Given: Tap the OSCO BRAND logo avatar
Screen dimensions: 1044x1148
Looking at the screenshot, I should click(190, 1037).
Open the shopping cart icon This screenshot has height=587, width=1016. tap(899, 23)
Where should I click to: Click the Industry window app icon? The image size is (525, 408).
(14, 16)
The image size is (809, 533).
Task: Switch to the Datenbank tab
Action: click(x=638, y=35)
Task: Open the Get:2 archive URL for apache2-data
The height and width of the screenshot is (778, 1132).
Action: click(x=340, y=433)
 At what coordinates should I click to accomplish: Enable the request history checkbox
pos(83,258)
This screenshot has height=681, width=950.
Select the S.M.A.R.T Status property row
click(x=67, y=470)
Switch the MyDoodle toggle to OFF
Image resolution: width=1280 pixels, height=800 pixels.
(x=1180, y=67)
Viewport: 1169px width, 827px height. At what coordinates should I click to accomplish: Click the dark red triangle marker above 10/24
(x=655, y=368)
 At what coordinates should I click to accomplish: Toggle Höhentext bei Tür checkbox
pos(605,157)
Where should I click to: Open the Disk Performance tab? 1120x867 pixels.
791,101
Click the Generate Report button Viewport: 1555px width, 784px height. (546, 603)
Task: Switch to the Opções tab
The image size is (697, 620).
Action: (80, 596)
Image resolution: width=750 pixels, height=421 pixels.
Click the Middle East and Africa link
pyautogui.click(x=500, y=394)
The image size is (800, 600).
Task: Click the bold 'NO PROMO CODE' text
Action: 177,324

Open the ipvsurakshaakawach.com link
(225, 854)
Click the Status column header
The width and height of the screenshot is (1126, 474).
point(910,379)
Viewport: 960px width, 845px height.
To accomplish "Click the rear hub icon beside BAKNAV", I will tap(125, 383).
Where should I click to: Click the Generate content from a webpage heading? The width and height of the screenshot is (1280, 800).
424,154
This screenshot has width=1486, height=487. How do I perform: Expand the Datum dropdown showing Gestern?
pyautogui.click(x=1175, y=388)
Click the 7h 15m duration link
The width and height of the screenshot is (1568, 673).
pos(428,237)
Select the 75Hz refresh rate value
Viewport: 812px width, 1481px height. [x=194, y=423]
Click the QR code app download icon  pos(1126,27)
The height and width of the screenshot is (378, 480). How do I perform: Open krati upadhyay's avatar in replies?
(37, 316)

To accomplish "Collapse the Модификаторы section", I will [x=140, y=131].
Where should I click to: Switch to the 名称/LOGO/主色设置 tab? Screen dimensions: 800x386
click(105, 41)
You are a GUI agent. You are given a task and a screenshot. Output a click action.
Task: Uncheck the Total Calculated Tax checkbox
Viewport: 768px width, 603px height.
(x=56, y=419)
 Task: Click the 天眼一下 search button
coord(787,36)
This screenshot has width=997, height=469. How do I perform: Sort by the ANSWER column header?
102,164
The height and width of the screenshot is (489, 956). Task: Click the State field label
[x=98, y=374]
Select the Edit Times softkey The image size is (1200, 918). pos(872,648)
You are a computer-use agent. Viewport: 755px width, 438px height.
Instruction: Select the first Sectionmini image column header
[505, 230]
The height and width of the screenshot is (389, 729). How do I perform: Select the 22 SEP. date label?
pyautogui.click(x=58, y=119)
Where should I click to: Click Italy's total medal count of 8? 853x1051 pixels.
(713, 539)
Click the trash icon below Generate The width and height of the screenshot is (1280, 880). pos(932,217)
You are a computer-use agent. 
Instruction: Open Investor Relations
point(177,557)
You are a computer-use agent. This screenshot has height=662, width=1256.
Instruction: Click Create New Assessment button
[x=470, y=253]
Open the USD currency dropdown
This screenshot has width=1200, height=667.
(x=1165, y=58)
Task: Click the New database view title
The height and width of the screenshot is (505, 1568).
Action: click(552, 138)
-- -- --
Exercise prompt — The listing above must be transcribed exactly, line by line.

Written reply —
Given: Tap the OSCO BRAND logo avatar
Screen dimensions: 1044x1148
Looking at the screenshot, I should click(190, 1037).
Open the shopping cart icon This screenshot has height=587, width=1016. tap(899, 23)
Where should I click to: Click the Industry window app icon? The image size is (525, 408).
(14, 16)
The image size is (809, 533).
Task: Switch to the Datenbank tab
Action: click(x=638, y=35)
Task: Open the Get:2 archive URL for apache2-data
The height and width of the screenshot is (778, 1132).
Action: click(x=340, y=433)
 At what coordinates should I click to accomplish: Enable the request history checkbox
pos(83,258)
This screenshot has height=681, width=950.
Select the S.M.A.R.T Status property row
click(x=67, y=470)
Switch the MyDoodle toggle to OFF
Image resolution: width=1280 pixels, height=800 pixels.
(x=1180, y=67)
Viewport: 1169px width, 827px height. At what coordinates should I click to accomplish: Click the dark red triangle marker above 10/24
(x=655, y=368)
 At what coordinates should I click to accomplish: Toggle Höhentext bei Tür checkbox
pos(605,157)
Where should I click to: Open the Disk Performance tab? 1120x867 pixels.
791,101
Click the Generate Report button Viewport: 1555px width, 784px height. (546, 603)
Task: Switch to the Opções tab
The image size is (697, 620).
Action: (80, 596)
Image resolution: width=750 pixels, height=421 pixels.
Click the Middle East and Africa link
pyautogui.click(x=500, y=394)
The image size is (800, 600).
Task: Click the bold 'NO PROMO CODE' text
Action: 177,324

Open the ipvsurakshaakawach.com link
(225, 854)
Click the Status column header
The width and height of the screenshot is (1126, 474).
point(910,379)
Viewport: 960px width, 845px height.
To accomplish "Click the rear hub icon beside BAKNAV", I will tap(125, 383).
Where should I click to: Click the Generate content from a webpage heading? The width and height of the screenshot is (1280, 800).
424,154
This screenshot has width=1486, height=487. How do I perform: Expand the Datum dropdown showing Gestern?
pyautogui.click(x=1175, y=388)
Click the 7h 15m duration link
The width and height of the screenshot is (1568, 673).
pos(428,237)
Select the 75Hz refresh rate value
Viewport: 812px width, 1481px height. [x=194, y=423]
Click the QR code app download icon  pos(1126,27)
The height and width of the screenshot is (378, 480). How do I perform: Open krati upadhyay's avatar in replies?
(37, 316)

To accomplish "Collapse the Модификаторы section", I will [x=140, y=131].
Where should I click to: Switch to the 名称/LOGO/主色设置 tab? Screen dimensions: 800x386
click(105, 41)
You are a GUI agent. You are given a task and a screenshot. Output a click action.
Task: Uncheck the Total Calculated Tax checkbox
Viewport: 768px width, 603px height.
(x=56, y=419)
 Task: Click the 天眼一下 search button
coord(787,36)
This screenshot has width=997, height=469. How do I perform: Sort by the ANSWER column header?
102,164
The height and width of the screenshot is (489, 956). Task: Click the State field label
[x=98, y=374]
Select the Edit Times softkey The image size is (1200, 918). pos(872,648)
You are a computer-use agent. Viewport: 755px width, 438px height.
Instruction: Select the first Sectionmini image column header
[505, 230]
The height and width of the screenshot is (389, 729). How do I perform: Select the 22 SEP. date label?
pyautogui.click(x=58, y=119)
Where should I click to: Click Italy's total medal count of 8? 853x1051 pixels.
(713, 539)
Click the trash icon below Generate The width and height of the screenshot is (1280, 880). pos(932,217)
You are a computer-use agent. 
Instruction: Open Investor Relations
point(177,557)
You are a computer-use agent. This screenshot has height=662, width=1256.
Instruction: Click Create New Assessment button
[x=470, y=253]
Open the USD currency dropdown
This screenshot has width=1200, height=667.
(x=1165, y=58)
Task: Click the New database view title
The height and width of the screenshot is (505, 1568).
Action: click(552, 138)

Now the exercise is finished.